General Discussion
In reply to the discussion: So it turns out that pro-gun proponents don't really support background checks after all [View all]rrneck
(17,671 posts)Keeping records on felons is fine I guess, but are we really just keeping records on felons? The assumption is that guns get transferred from legal owners to illegal owners, right? New guns already require a background check, so we're talking about transfers between people who are not dealers. So half of every illegal transfer would require a non felon, who would ostensibly have to become a felon at the moment of illegal transfer. You can't really expect a law to work unless it has teeth, and teeth presume prosecution. Prosecution assumes proof in a court of law.
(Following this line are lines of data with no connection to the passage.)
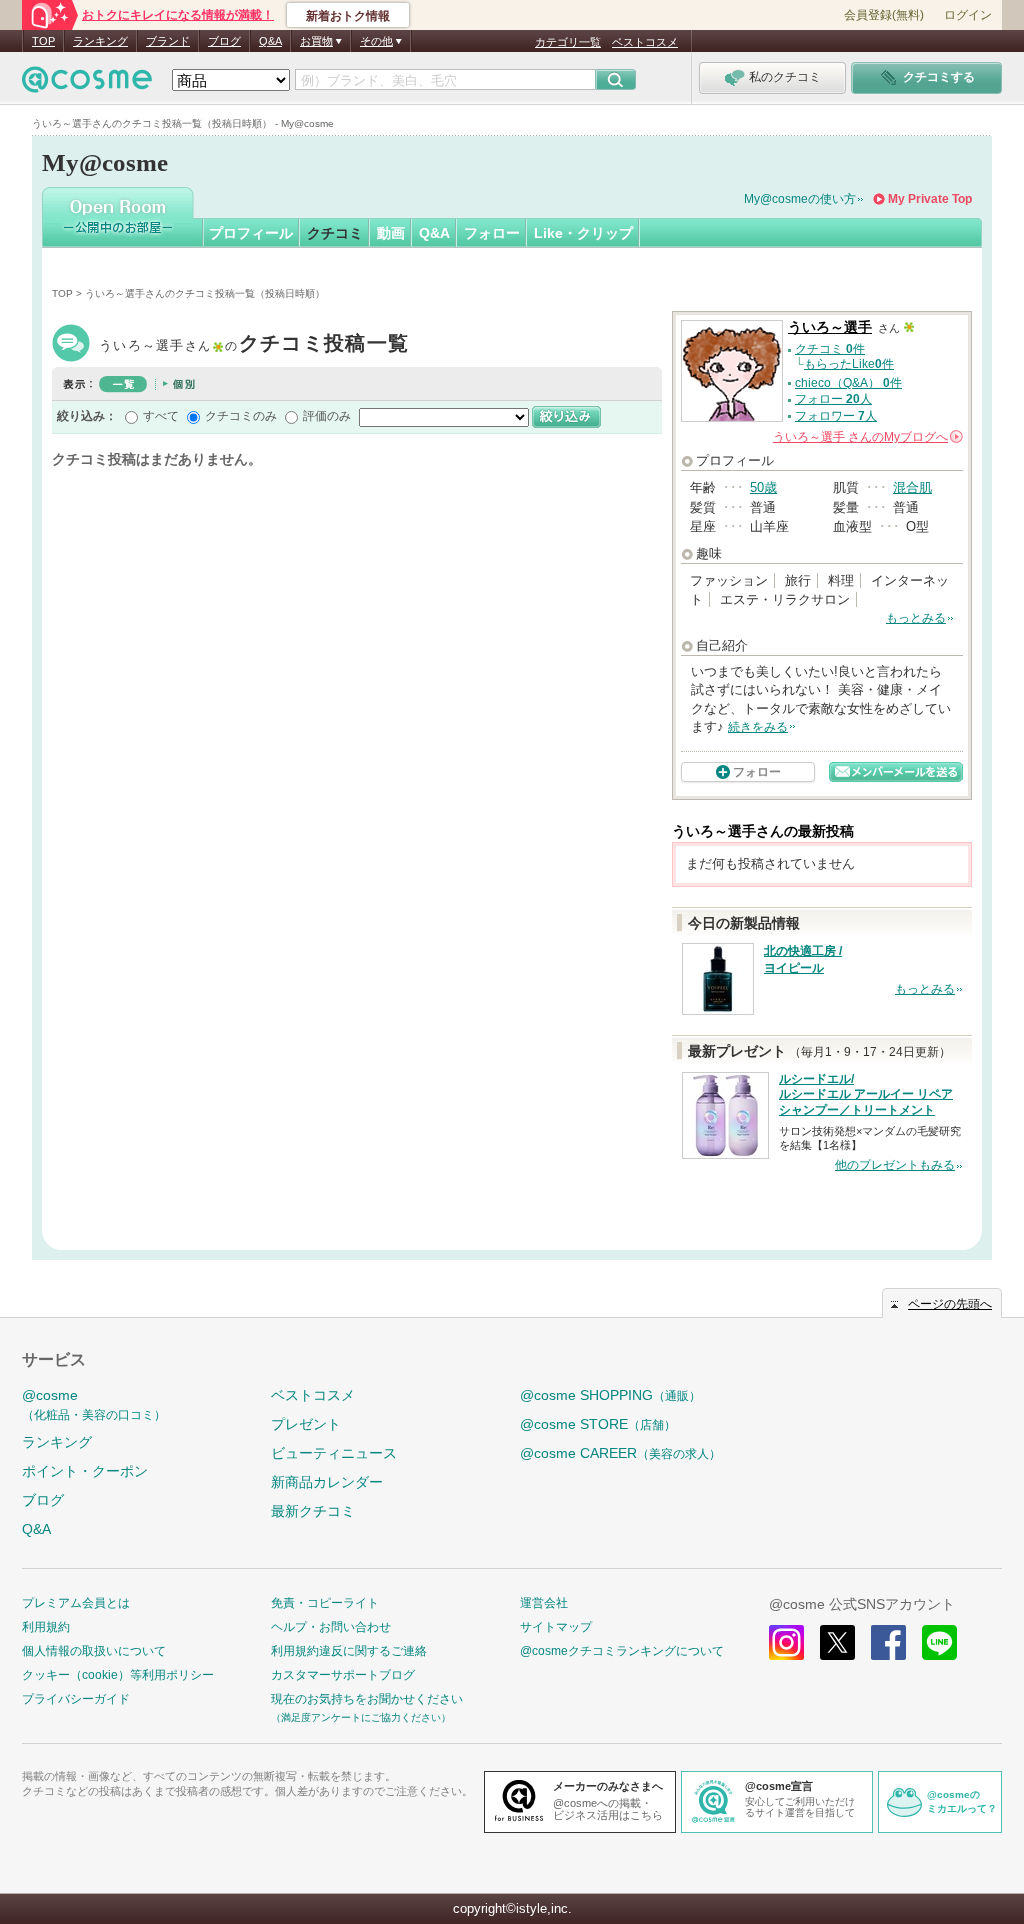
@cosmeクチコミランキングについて (622, 1651)
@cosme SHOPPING (610, 1395)
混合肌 (912, 487)
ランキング (100, 41)
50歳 (763, 487)
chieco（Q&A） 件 (848, 383)
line (939, 1642)
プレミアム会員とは (76, 1603)
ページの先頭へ (950, 1304)
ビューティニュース (334, 1453)
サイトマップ (556, 1627)
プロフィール (251, 233)
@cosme (94, 1404)
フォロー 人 (833, 399)
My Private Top (930, 199)
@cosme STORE (598, 1424)
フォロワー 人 (836, 416)
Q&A (270, 41)
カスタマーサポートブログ (343, 1675)
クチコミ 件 (830, 349)
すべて (161, 416)
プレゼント (306, 1424)
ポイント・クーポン (85, 1471)
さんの (866, 437)
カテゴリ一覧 (568, 42)
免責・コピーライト (325, 1603)
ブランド (168, 41)
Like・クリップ (583, 233)
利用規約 (46, 1627)
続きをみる (758, 727)
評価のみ (327, 416)
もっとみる (916, 618)
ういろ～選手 (254, 345)
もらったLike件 (849, 364)
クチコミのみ (241, 416)
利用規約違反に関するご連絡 (349, 1651)
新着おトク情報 (348, 16)
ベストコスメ (645, 42)
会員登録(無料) (884, 15)
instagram (786, 1642)
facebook (888, 1642)
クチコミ (335, 233)
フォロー (492, 233)
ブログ (224, 41)
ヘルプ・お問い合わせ (331, 1627)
Proof assumes documentation of transfer.
But what are we documenting? What is being registered? We are documenting something that happens between two people - the transfer of a firearm. That's a relationship, and I'm not enthused with the documentation of that particular relationship. I know that lots of things that get transferred between people are documented (insert car analogy here), but guns are personal items that occupy a different cultural space than almost any other piece of property.
So to answer your question, no, I can't think of a way to register firearms with which I am comfortable. Unfortunately, when I ask my fellow Democrats here on DU to explain it to me, the only answer I seem to get is "I'm not a lawyer" or "there's no way to convince you" or some other such excuse.
That's not to say that I want bad guys to have guns. What I want, but I don't think there is a way to get, is a means to adequately separate guns and bad guys without seriously eroding law abiding citizens civil rights or their privacy. Furthermore, efforts to do so seem to me to be a dangerous distortion of liberal ideology to no good end.